**Exercise**
In the material below, find every line with "agent" and pull it out.

**Provided data**
•••

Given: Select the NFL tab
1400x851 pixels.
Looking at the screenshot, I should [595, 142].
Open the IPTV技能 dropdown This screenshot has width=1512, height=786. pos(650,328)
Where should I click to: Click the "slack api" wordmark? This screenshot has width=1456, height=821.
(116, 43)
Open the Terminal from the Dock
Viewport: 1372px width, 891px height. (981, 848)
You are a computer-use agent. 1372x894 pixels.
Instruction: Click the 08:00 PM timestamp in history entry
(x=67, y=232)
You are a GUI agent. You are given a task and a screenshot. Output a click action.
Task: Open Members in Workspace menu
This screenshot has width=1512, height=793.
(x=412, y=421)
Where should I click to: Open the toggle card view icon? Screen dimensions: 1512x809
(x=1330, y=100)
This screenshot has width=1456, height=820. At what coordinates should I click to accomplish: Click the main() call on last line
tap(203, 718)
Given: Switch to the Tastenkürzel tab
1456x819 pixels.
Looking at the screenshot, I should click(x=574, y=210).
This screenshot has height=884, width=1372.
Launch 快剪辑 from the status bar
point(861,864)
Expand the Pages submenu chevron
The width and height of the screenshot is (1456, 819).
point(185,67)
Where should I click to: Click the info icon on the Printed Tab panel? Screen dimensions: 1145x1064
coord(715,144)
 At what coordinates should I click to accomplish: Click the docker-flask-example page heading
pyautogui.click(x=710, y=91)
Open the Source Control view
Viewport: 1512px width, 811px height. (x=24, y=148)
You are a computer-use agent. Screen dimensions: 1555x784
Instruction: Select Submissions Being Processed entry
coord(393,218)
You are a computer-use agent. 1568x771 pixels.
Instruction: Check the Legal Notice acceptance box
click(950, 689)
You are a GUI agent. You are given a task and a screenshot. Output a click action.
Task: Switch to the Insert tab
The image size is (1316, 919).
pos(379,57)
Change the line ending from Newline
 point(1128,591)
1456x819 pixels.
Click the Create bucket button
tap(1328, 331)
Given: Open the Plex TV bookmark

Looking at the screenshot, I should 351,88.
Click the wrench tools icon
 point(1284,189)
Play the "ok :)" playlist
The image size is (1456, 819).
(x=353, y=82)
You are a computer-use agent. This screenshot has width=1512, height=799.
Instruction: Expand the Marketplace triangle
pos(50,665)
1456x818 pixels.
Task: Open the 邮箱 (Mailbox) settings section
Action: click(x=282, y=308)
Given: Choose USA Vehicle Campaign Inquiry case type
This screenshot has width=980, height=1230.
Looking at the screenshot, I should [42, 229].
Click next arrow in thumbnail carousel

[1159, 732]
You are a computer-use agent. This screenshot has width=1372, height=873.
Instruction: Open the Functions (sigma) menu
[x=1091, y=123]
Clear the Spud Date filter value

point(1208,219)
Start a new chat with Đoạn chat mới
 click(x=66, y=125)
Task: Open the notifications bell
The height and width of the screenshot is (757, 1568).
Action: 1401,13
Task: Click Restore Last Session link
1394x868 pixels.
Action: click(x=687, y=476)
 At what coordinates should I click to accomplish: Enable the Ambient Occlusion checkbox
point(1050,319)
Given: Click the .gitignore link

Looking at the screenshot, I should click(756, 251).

•••

**Written solution**
You are a computer-use agent. 1372x894 pixels.
You are a GUI agent. You are given a task and a screenshot. Output a click action.
You are a computer-use agent. Screen dimensions: 1555x784
You are a computer-use agent. 1568x771 pixels.
You are a GUI agent. You are given a task and a screenshot. Output a click action.
You are a computer-use agent. This screenshot has width=1512, height=799.
You are a computer-use agent. This screenshot has width=1372, height=873.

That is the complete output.